Resensi Buku : FIKIH PUASA LENGKAP, Terjemah dan Syarah (Penjelasan) Kitab Manhajus Salikin Wa Taudhih al-Fiqhi fid-Din, Kitab ash-Shiyam
A.
Tentang
Buku
Judul
Buku : Fikih Puasa Lengkap (Bahasa
Indonesia)
Judul
Asli : Manhajus Salikin Wa Taudhih al-Fiqhi fid-Din, Kitab Ash-Shiyam (Bahasa Arab)
Karya : Al-Imam al-‘Allamah
‘Abdurrahman bin Nashir as-Sa’di
Pensyarah : Abu ‘Abdillah Muhammad as-Sarbini
al-Makassari
Penyalin : Abu ‘Abdirrahman Muhammad bin
Munir al-Marghubi
Cover : Ahmad Royyan
Cetakan : Pertama, Juni 2011 – Rajab 1432
H
Penerbit
: Oase Media (grub dari Asy-Syariah)
ISBN
: 978-979-97587-2-9
B.
Terjemah
Matan Kitab
Al Imam as-Sa’di Rahimahullah berkata pada kitab Manhajus
Salikin:
Kitab
ash Shiyam (Kitab Puasa)
Dalil
diwajibkannya ibadah puasa adalah firman Allah Azza wa Jalla :
“Wahai
orang-orang yang beriman, diwajibkan atas kalian berpuasa sebagaimana telah
diwajibkan atas orang-orang sebelum kalian…”(al-Baqarah:
183)
Berpuasa
ramadhan wajib atas setiap muslim, yang telah baligh, berakal, dan mampu untuk berpuasa
dengan berdasar (pada salah satu dari dua hal) : adanya ru’yah hilal ramadhan
(melihat tanda awal bulan Ramadhan) atau dengan penyempurnaan Sya’ban menjadi
tiga puluh hari.
Rasulullah
Shallallahu alaihi wasallam bersabda: “Berpuasalah
kalian ketika melihat hilal Ramadhan dan berbukalah kalian (mengakhiri
Ramadhan) ketika melihat hilal Syawal. Namun, jika hilal tertutup (tidak jelas)

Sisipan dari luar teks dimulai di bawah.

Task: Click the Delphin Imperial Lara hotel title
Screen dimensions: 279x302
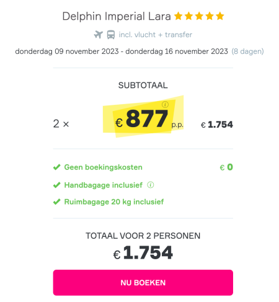Action: click(x=117, y=17)
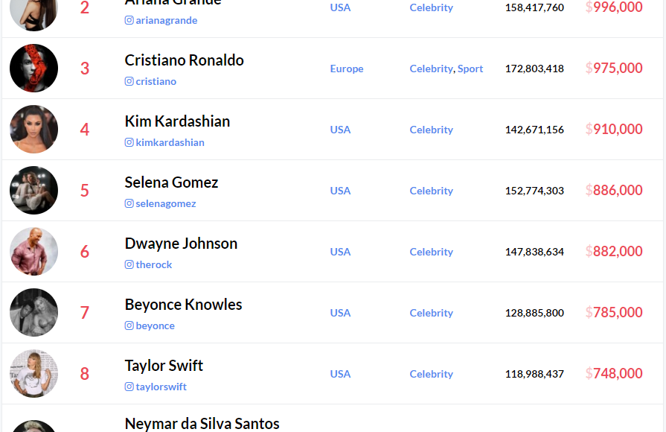Click Instagram icon beside selenagomez handle
This screenshot has width=666, height=432.
pos(129,203)
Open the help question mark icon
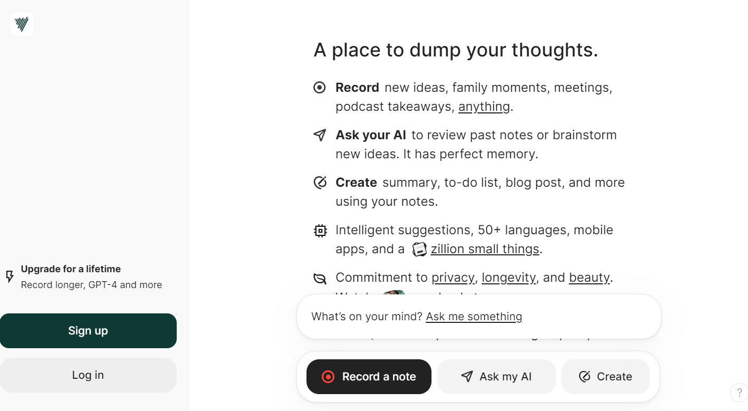This screenshot has width=748, height=411. coord(739,393)
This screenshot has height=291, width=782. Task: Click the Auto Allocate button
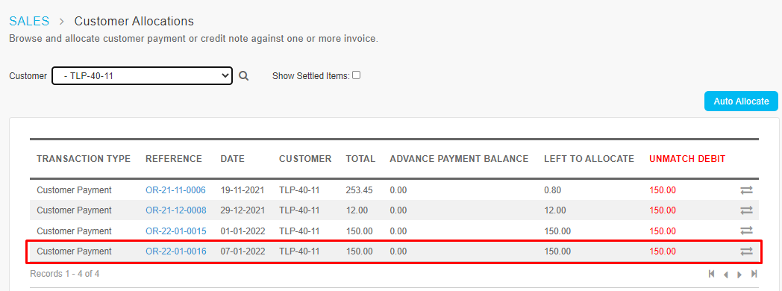[x=741, y=101]
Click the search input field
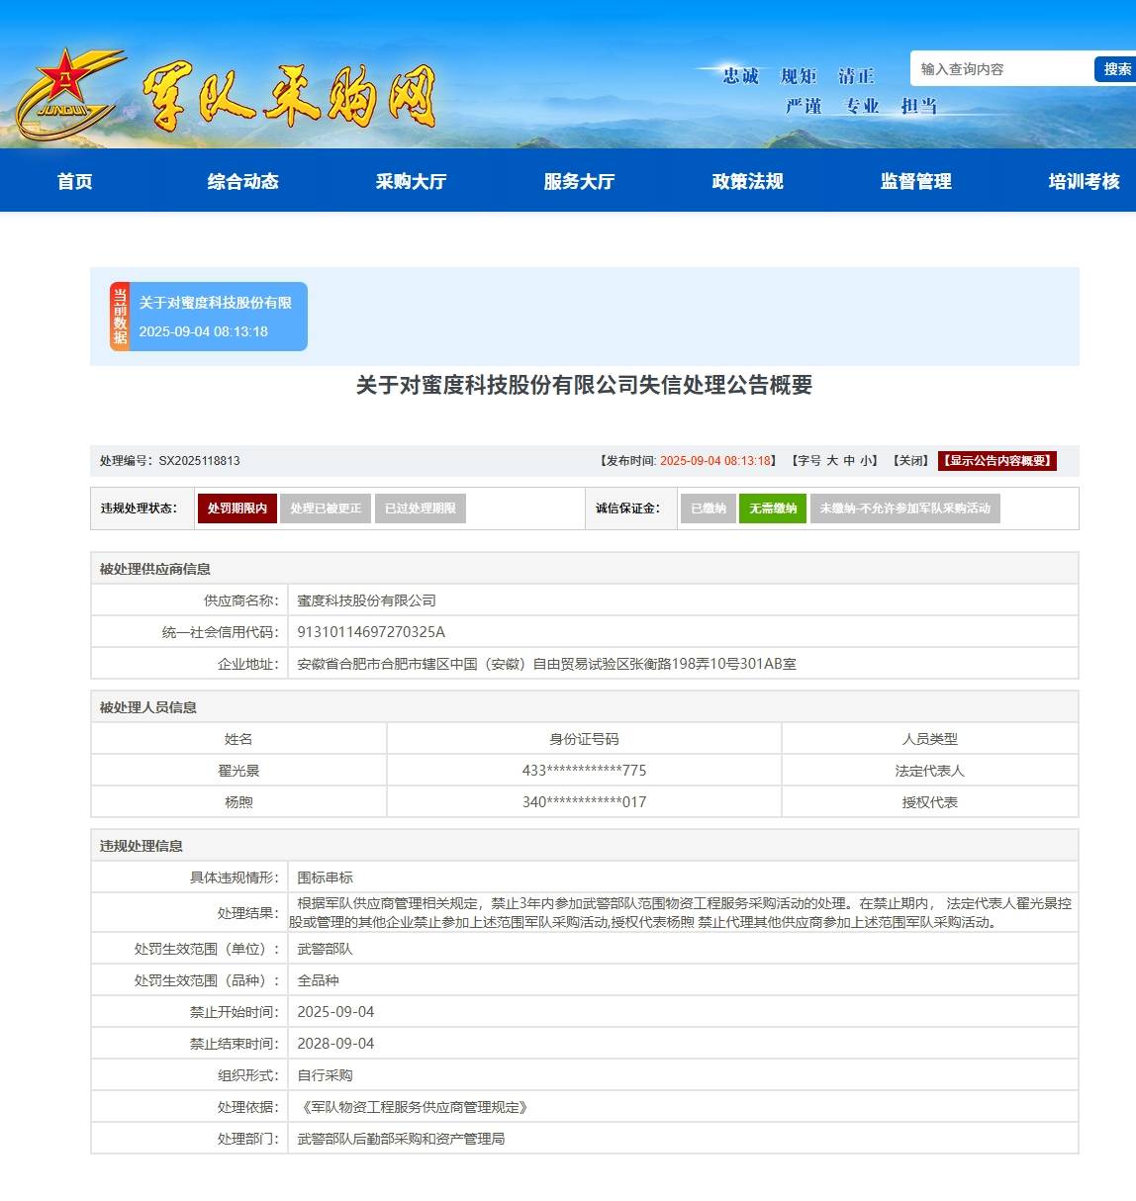This screenshot has height=1201, width=1136. point(999,69)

atas kalian, tentukanlah untuknya.”
(Muttafaq ‘alaih)
Pada
lafadz lain disebutkan, “…tentukanlah
untuknya tiga puluh hari.”
Pada
lafadz lain lagi disebutkan , “…Sempurnakanlah
jumlah Sya’ban menjadi tiga puluh hari.” (HR. al-Bukhari)
Pelaksanaan
puasa Ramadhan bisa dengan dasar persaksian ru’yah hilal dari seorang yang
‘adl, sedangkan untuk bulan-bulan lainnya tidak diterima persaksian ru’yah
hilalnya selain dari dua orang yang ‘adl.
Wajib
menetapkan niat di malam harinya (sebelum waktu Subuh) untuk pelaksanaan puasa
wajib. Adapun untuk puasa sunnah, diperbolehkan berniat di siang harinya.
Orang
sakit yang terkena mudharat karena berpuasa dan musafir, keduanya memiliki
pilihan untuk berbuka (tidak berpuasa) atau tetap berpuasa.
Wanita
haid dan wanita nifas diharamkan berpuasa dan berkewajiban melakukan qadha
puasa. Adapun wanita hamil dan wanita menyusui, jika keduanya mengkhawatirkan
keadaan janin dan bayinya, diperbolehkan berbuka (tidak berpuasa) serta
berkewajiban melakukan qadha puasa dan memberi makanan (fidyah) kepada fakir
miskin untuk setiap puasa (yang ditinggalkannya).
Seorang
yang tidak mampu lagi berpuasa karena lanjut usia atau karena penyakit yang
tidak ada harapan sembuh, berkewajiban memberi makan seorang fakir miskin untuk
setiap hari puasa (yang ditinggalkannya).
Barangsiapa
berbuka (batal puasa) dengan makan, minum, muntah secara sengaja, berbekam atau
mengeluarkan mani karena memeluk istri, kewajibannya hanyalah melakukan qadha
puasa (tanpa kaffarat). Akan tetapi, orang yang berbuka dengan jima’ (senggama)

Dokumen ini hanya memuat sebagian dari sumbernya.